Val se volvió, dio una patada a los hierbajos, y empezó a susurrar rápidamente para sí.

– Cuéntamelo, Dave. Pero no me vengas con el cuento ése del violador de niños porque esta noche no estoy para tonterías, ¿de acuerdo? Dime la verdad. Si vuelves a contarme esa mentira, te rajo ahora mismo.

Jimmy inspiró aire varias veces. Sostenía la navaja delante del rostro de Dave, pero luego la apartó, se la deslizó entre el cinturón y los pantalones, y la colocó sobre su cadera derecha. Después, extendió las manos vacias.

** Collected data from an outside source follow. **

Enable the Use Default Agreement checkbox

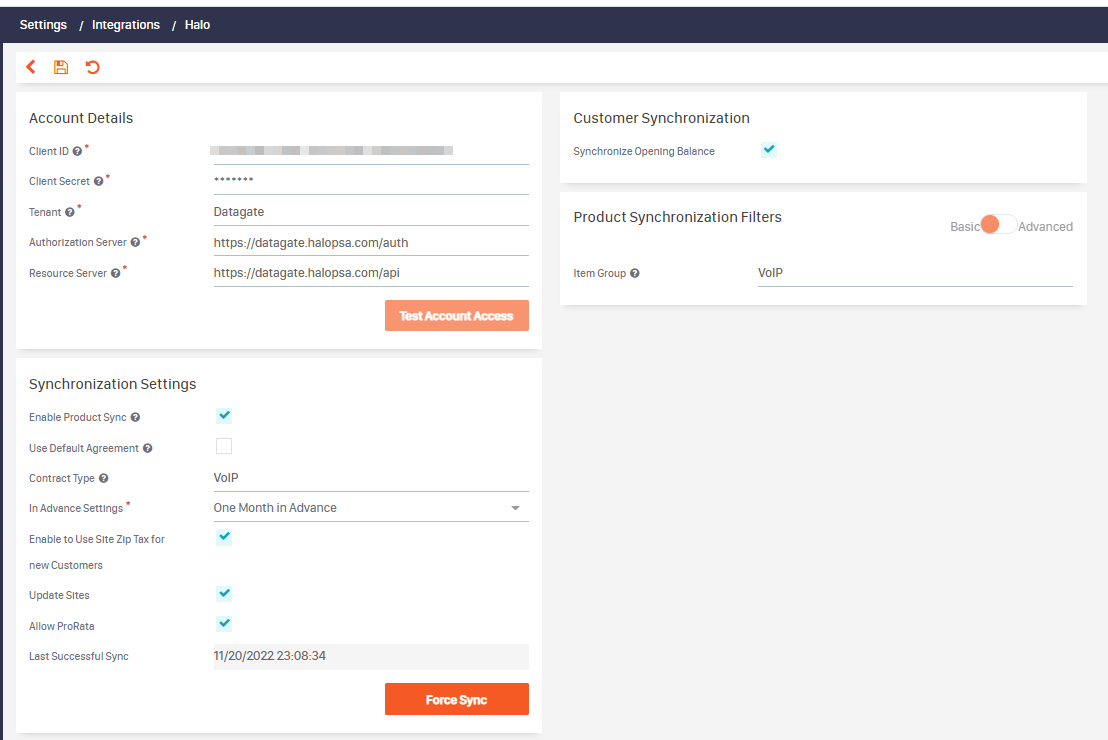tap(224, 446)
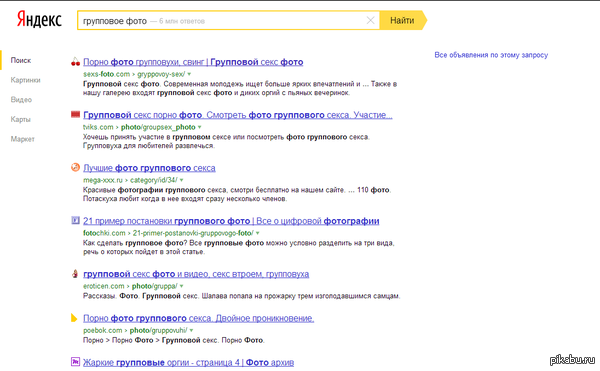Image resolution: width=600 pixels, height=371 pixels.
Task: Expand the green arrow after the fotochki.com URL
Action: pyautogui.click(x=258, y=233)

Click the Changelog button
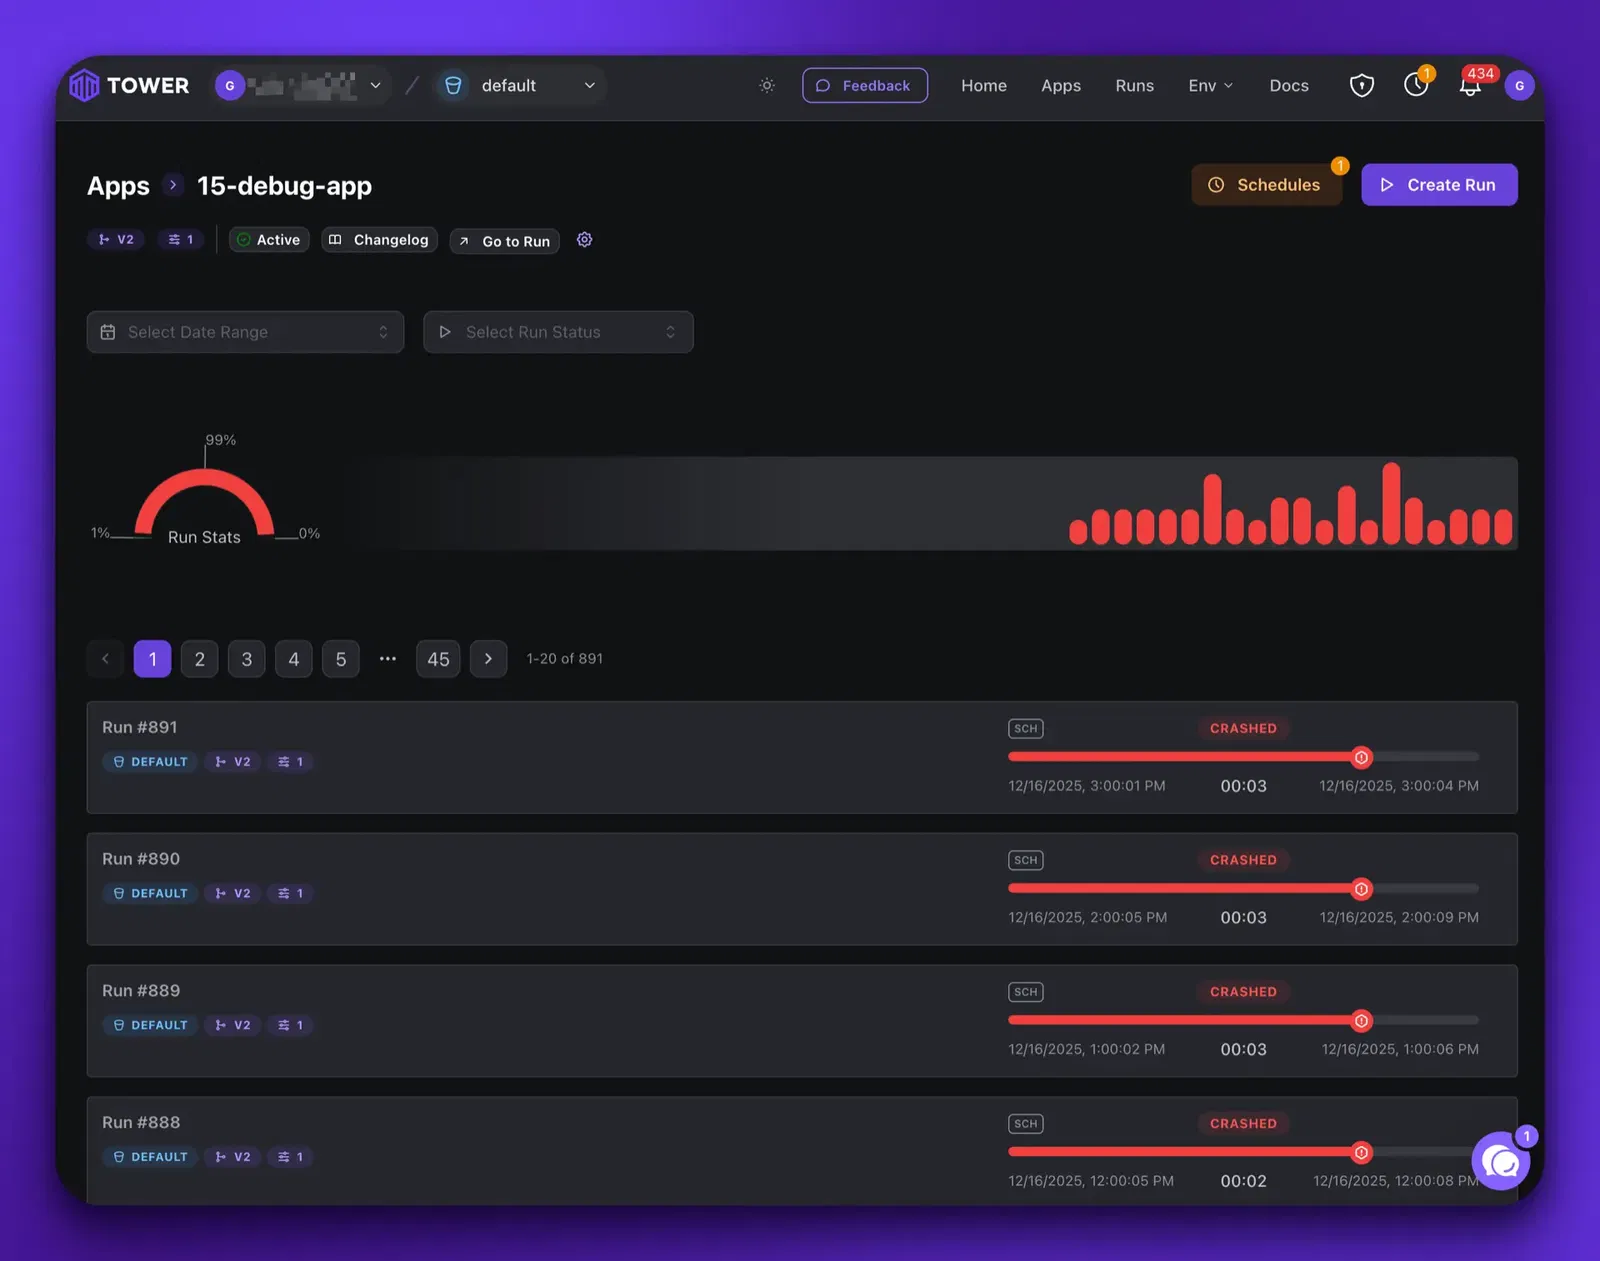(379, 240)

– Dave, te dejaré vivir. Sólo quiero que me digas por qué la mataste. Irás a la cárcel. No te engaño. Pero vivirás, respirarás.

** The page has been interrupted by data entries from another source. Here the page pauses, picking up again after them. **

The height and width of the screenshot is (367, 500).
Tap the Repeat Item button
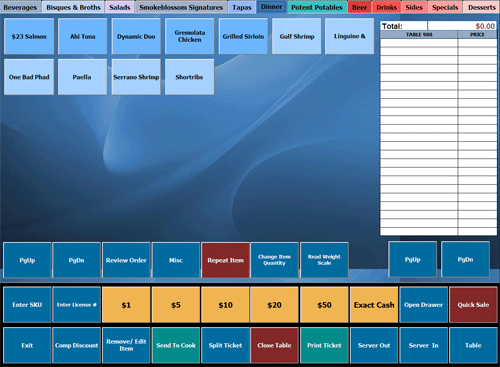(x=225, y=260)
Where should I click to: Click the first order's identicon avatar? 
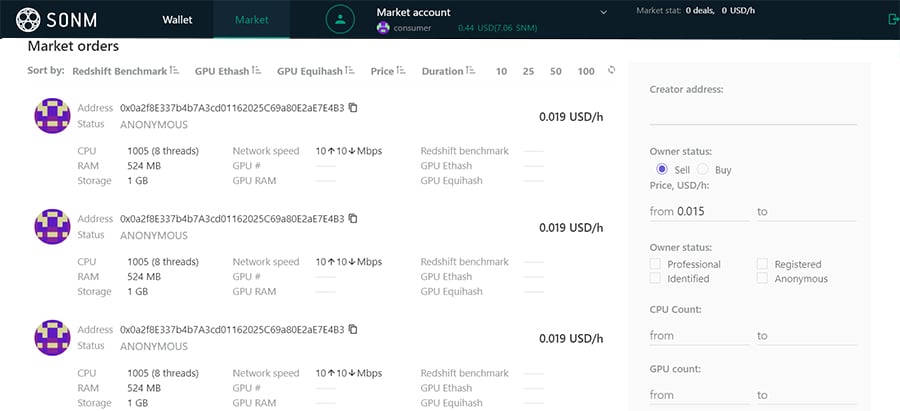tap(52, 116)
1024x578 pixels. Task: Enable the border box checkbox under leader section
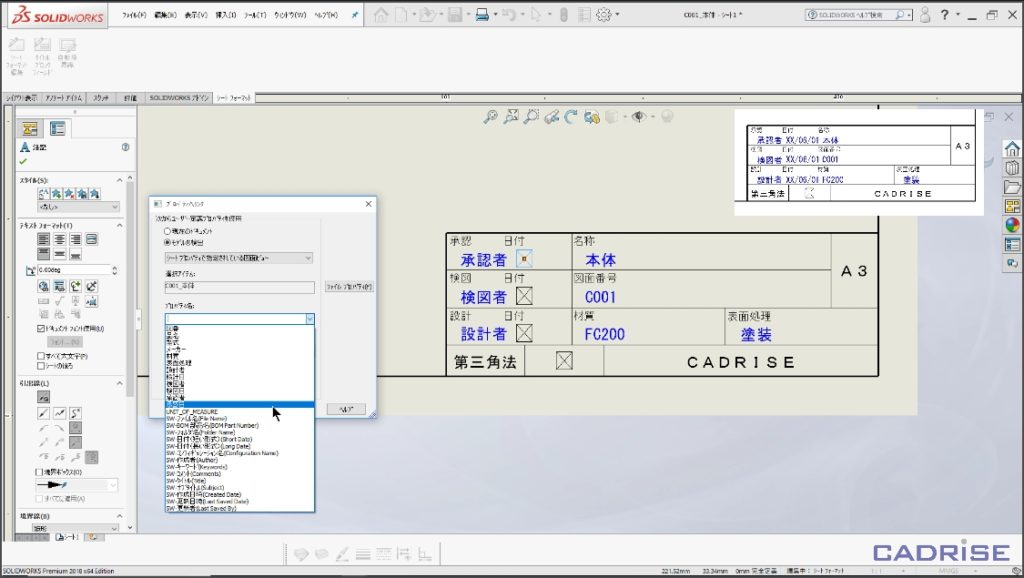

Dave se sintió tan agradecido que le entraron ganas de darle las gracias a Dios en voz alta. Quería abrazar a Jimmy. Treinta segundos antes, había sentido el peor de los desesperos. Habría estado dispuesto a arrodillarse, a suplicar, a decir: «No quiero morir. No estoy preparado. Aún no puedo marcharme. No sé qué me depara el más allá, y no creo que sea el cielo ni nada agradable. Creo que debe de ser algo oscuro, frío, un túnel interminable y vacío, como el agujero de tu planeta, Jim. No quiero estar solo en ese vacío, sumergido en la nada durante años, durante siglos de una fría inexistencia, mi corazón flotando, solo, solo, terriblemente solo».

Si mentía, podría seguir con vida. Sólo si tomaba una decisión y le contaba a Jimmy lo que éste quería oír. Con toda probabilidad le insultaría y le golpearía. Pero seguiría con vida. Podía verlo en la expresión de sus ojos. Jimmy no acostumbraba mentir. Los lobos se habían marchado y lo único que quedaba ante él era un hombre con una navaja que necesitaba poner fin a la cuestión, un hombre que se estaba desmoronando por el peso de no saber, y que lamentaba la pérdida de una hija que nunca jamás volvería a tocar.